Chaque confrontation sociale rappellera cette illégitimité. Les éléments d’une crise politique, d’une crise de régime, peuvent se rassembler à la faveur de tel ou tel événement. Une explosion sociale peut survenir. Des révoltes aussi, avec les risques d’instrumentalisations et de provocations. Le pouvoir va tenter de contre-attaquer et risque d’accentuer sa dérive autoritaire. Et le FN en embuscade est une menace qu’il ne faut pas négliger. D’où la nécessaire responsabilité et même gravité avec laquelle nous devons aborder cette période. Beaucoup dépendra des initiatives politiques à gauche.

L’ABSTENTION

L’importance de l’abstention ne doit pas être sous-estimée. Au premier tour, elle passe de 37,7 % en 2004 à 53,6 % en 2010. Le précédent record de 1998 (41,9 %) est dépassé de 10 points. Au deuxième tour, l’abstention a baissé de près de 5 points s’établissant à 48,9 % (contre 34,4 % en 2004).

Se confirme ainsi — hormis l’élection présidentielle 16,03 % — la permanence d’une abstention qui tend à devenir structurelle depuis plusieurs années : 40 % aux législatives de 2007 et 37,8 % aux municipales 2008. Cette fois-ci, à l’abstention structurelle s’est ajoutée une abstention conjoncturelle nourrie par la démobilisation d’une fraction de l’électorat de Sarkozy déçue par sa politique (58 % des électeurs de Sarkozy au second tour de la présidentielle se sont abstenus contre 42 % de ceux de Ségolène Royal). La remobilisation partielle de son électorat au deuxième tour aura permis à la droite de sauver l’Alsace et d’améliorer son score dans quelques régions (Franche Comté, Centre, Bourgogne) mais pas de rattraper son retard. Pour l’avenir une question reste ouverte : l’abstention conjoncturelle qui a touché la droite sera-t-elle plus facile à combattre pour elle que l’abstention populaire pour la gauche ?

Cette abstention a une dimension sociale. Les zones populaires sont plus touchées. Les laissés-pour-compte sont nombreux à ne plus croire que la politique puisse quelque chose pour eux.

Au deuxième tour, cela se voit par les départements les plus touchés : Seine Saint Denis (59,7 %), Moselle (56,6%), Val d’Oise (55,5 %), Seine et Marne (55,3 %), Val de Marne (53,9%).

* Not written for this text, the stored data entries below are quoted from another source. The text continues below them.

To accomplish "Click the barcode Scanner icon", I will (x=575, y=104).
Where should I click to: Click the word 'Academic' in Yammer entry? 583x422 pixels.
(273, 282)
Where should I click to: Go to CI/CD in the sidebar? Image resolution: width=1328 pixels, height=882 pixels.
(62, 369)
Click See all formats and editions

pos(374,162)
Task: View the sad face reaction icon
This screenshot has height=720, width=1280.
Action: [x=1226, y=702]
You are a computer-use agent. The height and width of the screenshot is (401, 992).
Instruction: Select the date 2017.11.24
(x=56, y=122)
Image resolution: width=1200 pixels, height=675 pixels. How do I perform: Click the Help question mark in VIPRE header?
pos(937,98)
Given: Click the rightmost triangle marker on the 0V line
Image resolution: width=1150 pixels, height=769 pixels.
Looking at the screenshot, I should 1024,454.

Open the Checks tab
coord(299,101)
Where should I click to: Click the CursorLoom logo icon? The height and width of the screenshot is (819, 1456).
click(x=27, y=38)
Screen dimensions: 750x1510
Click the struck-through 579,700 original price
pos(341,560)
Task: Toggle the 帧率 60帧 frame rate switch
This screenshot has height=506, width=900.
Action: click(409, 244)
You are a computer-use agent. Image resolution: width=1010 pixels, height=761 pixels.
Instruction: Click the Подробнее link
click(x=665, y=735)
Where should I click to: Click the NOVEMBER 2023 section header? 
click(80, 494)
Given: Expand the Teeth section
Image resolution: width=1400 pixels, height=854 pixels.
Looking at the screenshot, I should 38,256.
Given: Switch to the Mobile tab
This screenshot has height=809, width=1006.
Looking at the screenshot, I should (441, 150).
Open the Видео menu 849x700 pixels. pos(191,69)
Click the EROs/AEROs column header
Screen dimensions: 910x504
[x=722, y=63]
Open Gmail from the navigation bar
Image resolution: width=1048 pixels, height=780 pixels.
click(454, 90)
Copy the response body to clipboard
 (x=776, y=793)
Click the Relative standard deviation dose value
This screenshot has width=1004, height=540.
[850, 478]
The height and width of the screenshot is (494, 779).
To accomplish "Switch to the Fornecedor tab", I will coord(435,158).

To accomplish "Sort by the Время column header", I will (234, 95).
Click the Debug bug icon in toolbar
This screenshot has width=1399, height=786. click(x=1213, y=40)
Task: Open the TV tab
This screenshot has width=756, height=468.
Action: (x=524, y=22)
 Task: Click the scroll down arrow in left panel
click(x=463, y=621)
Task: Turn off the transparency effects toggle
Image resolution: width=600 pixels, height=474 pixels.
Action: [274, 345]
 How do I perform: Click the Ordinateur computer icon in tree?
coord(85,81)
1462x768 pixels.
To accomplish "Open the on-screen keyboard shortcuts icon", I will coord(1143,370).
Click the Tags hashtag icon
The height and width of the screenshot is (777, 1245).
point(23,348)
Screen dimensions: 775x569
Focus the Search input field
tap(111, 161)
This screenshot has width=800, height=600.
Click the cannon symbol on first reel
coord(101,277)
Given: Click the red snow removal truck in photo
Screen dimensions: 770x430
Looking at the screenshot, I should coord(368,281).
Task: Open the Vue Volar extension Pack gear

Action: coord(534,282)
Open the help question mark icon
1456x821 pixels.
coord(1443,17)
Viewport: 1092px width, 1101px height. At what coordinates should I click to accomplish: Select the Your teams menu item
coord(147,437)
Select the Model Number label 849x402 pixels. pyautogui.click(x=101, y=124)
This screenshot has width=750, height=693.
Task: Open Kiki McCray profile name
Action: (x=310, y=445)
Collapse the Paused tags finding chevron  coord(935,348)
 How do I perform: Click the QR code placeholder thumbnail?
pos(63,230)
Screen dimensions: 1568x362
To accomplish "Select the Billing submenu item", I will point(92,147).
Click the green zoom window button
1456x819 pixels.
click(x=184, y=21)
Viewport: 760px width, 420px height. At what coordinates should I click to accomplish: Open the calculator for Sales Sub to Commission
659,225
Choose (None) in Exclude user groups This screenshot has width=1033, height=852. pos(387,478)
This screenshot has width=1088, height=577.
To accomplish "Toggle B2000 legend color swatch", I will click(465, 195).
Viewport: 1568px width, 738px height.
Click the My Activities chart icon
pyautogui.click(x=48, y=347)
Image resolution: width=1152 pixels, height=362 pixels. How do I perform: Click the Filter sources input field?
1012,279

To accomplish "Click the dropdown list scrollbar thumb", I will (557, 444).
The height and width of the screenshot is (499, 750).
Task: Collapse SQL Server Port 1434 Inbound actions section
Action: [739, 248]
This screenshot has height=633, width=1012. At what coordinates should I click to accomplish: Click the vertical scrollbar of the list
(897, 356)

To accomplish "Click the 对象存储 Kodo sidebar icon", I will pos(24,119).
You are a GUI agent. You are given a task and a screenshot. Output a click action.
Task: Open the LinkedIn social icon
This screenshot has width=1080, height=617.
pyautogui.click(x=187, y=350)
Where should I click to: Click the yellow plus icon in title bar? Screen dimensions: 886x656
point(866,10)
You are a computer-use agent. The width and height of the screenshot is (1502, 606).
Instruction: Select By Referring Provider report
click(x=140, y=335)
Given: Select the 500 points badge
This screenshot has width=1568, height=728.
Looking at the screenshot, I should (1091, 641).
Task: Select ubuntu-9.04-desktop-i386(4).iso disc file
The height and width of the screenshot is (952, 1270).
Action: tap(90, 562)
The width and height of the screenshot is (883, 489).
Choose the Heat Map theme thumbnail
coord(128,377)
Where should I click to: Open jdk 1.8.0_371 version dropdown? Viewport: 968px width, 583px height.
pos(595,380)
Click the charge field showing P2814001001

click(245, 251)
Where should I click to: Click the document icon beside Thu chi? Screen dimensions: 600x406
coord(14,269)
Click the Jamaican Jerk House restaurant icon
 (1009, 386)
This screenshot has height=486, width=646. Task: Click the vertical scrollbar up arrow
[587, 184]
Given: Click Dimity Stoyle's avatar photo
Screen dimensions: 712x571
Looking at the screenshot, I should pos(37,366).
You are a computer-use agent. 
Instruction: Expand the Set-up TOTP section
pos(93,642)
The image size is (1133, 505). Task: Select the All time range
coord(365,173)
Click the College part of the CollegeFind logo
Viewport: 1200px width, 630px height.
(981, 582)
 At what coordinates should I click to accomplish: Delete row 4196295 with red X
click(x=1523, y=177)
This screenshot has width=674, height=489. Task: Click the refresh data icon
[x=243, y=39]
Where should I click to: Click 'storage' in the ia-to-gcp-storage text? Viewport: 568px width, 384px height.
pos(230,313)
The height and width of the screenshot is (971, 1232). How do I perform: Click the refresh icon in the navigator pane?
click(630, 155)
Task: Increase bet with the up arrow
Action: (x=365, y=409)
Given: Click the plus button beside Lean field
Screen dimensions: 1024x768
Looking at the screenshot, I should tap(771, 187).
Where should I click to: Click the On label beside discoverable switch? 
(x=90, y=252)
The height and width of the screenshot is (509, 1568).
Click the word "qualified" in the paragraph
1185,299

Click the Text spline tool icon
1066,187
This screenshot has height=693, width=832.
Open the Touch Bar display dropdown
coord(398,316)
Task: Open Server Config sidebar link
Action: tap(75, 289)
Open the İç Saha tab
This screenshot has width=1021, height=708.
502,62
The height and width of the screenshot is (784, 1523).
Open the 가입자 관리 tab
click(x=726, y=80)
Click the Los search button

C’est encore plus net au niveau local à Clichy sous Bois (68,6 %), à Stains (67,5 %), à Bobigny (66,2 %) en Seine St Denis ; aux Mureaux (66,6 %) dans les Yvelines ; à Sarcelles (66,6 %) dans le Val d’Oise ; à Roubaix (65,7 %) ; à Tourcoing (64,5 %) ; à Vaulx-en-Velin (66,6 %). Le profil des abstentionnistes l’atteste aussi (sondage TNS Sofres des 19 et 20 mars à propos du premier tour). Le pourcentage d’abstentionnistes est de 69 % chez les ouvriers, de 64 % chez les employés, alors qu’il est de 44 % chez les professions libérales et les cadres. 72 % des électeurs de18 à 34 ans se sont abstenus contre 38 % des plus de 65 ans. 58 % des femmes se sont abstenues contre 49 % des hommes.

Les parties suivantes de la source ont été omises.